[Date Prev][Date Next][Thread Prev][Thread Next][Date Index][Thread Index]

Re: text processing as *the* problem



"Dan Sugalski" <dan@sidhe.org> writes:

> I've been thinking that regexes would be really useful if they could be
> extended out past the character level to the token level, so I could write
> something like:
>
>     if (/(\{Adj})*\{Noun}/) {
>       ...
>     }
>
> to match a string that's got zero or more adjectives preceding a noun.
(And
> yes, I'm painfully aware of how difficult the classification of words into
> parts of speech is--it's an example easily understandable by us but not
> necessarily easy to implement) When contemplating how to make Parrot's
> parser, I've really wanted to be able to do regular expressions against
> streams of tokens rather than streams of characters.

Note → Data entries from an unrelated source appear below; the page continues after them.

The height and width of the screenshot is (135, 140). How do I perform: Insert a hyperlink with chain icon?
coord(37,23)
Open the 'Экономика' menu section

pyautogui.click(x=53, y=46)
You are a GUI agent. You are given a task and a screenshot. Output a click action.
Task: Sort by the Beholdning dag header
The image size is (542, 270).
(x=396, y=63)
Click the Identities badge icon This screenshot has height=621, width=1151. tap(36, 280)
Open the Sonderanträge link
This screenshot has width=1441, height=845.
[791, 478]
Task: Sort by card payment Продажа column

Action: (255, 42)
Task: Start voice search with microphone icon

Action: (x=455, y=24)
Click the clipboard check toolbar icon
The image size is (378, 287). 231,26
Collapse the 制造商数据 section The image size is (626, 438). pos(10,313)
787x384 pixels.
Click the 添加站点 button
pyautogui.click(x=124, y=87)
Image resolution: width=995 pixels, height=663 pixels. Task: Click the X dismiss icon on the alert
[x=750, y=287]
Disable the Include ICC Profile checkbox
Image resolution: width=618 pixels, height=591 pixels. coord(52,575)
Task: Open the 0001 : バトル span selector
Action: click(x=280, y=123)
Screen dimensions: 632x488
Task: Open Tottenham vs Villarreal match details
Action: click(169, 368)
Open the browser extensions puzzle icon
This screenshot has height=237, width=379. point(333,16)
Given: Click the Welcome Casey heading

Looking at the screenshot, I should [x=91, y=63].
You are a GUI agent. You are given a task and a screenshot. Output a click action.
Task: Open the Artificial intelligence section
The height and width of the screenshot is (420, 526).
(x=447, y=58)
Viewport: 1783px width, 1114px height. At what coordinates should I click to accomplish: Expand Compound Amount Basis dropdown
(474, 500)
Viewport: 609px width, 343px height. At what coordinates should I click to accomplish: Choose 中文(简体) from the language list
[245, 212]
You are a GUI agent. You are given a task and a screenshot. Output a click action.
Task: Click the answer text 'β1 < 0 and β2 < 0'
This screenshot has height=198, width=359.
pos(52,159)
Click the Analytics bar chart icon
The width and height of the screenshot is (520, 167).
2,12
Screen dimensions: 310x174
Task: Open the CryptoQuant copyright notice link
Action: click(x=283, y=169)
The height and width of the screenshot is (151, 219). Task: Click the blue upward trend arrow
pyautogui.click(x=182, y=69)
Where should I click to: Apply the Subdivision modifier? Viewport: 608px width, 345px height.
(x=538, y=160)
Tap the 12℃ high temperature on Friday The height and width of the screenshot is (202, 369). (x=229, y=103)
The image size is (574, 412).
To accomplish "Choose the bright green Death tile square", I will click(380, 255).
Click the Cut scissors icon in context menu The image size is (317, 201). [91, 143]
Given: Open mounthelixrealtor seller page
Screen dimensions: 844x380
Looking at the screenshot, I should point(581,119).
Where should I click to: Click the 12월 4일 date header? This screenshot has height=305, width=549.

I've got a Python library that lets you do this: you can write
  if gre.match("adj* noun", tokens): ...
to match against a sequence of objects that have 'type' attributes with
values such as 'adj' or 'noun'.  (You can also compile an "adj* noun"
pattern strings into a DFA and use it later, or build a chart parser out of
a set of patterns, etc.)

Let me know if anyone's interested in beta testing this, and it will give me
an incentive to dust it off and finish documenting it.